Où l’évidement de la parole :

Poiret parlait, raisonnait, répondait ; il ne disait rien, à la vérité, en parlant, raisonnant ou répondant, car il avait l’habitude de répéter en d’autres termes ce que les autres disaient ; mais il contribuait à la conversation, il était vivant, il paraissait sensible

La préoccupation de mademoiselle Michonneau ne lui permettait pas d’écouter les phrases tombant une à une de la bouche de Poiret, comme les gouttes d’eau qui suintent à travers le robinet d’une fontaine mal fermée. Quand une fois ce vieillard avait commencé la série de ses phrases, et que mademoiselle Michonneau ne l’arrêtait pas, il parlait toujours, à l’instar d’une mécanique montée. Après avoir entamé un premier sujet, il était conduit par ses parenthèses à en traiter de tout opposés, sans avoir rien conclu.

Où certes la formule finale de Rastignac, mais pas que :

Le lendemain, Rastignac alla jeter ses lettres à la poste.
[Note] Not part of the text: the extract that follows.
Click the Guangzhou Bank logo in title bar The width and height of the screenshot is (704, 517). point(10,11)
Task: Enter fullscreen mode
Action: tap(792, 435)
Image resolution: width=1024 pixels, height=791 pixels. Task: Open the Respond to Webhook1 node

Il hésita jusqu’au dernier moment, mais il les lança dans la boîte en disant : « je réussirai ! » Le mot du joueur, du grand capitaine, mot fataliste qui perd plus d’hommes qu’il n’en sauve.
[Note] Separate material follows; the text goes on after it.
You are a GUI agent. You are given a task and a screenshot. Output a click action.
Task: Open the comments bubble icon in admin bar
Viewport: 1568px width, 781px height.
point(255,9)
... et avec décor plus imposant :

Rastignac, resté seul, fit quelques pas vers le haut du cimetière et vit Paris tortueusement couché le long des deux rives de la Seine où commençaient à briller les lumières. Ses yeux s’attachèrent presque avidement entre la colonne de la place Vendôme et le dôme des Invalides, là où vivait ce beau monde dans lequel il avait voulu pénétrer. Il lança sur cette ruche bourdonnante un regard qui semblait par avance en pomper le miel, et dit ces mots grandioses :

— A nous deux maintenant !

Où la tentation américaine :

Mon idée est d’aller vivre de la vie patriarcale au milieu d’un grand domaine, cent mille arpents, par exemple, aux États-Unis, dans le Sud. Je veux m’y faire planteur, avoir des esclaves, gagner quelques bons petits millions à vendre mes bœufs, mon tabac, mes bois, en vivant comme un souverain, en faisant mes volontés, en menant une vie qu’on ne conçoit pas ici, où l’on se tapit dans un terrier de plâtre. (...) Je possède en ce moment cinquante mille francs qui me donnerait à peine quarante nègres. J’ai besoin de deux cent mille francs, parce que je veux deux cents nègres, afin de satisfaire mon goût pour la vie patriarcale. Des nègres, voyez-vous ? c’est des enfants tout venus dont on fait ce qu’on veut, sans qu’un curieux procureur du roi arrive vous en demander compte. Avec ce capital noir, en dix ans j’aurai trois ou quatre millions. Si je réussis, personne ne me demandera : « Qui es-tu ? » je serai monsieur Quatre-Millions, citoyen des États-Unis. J’aurai cinquante ans, je ne serai pas encore pourri, je m’amuserai à ma façon.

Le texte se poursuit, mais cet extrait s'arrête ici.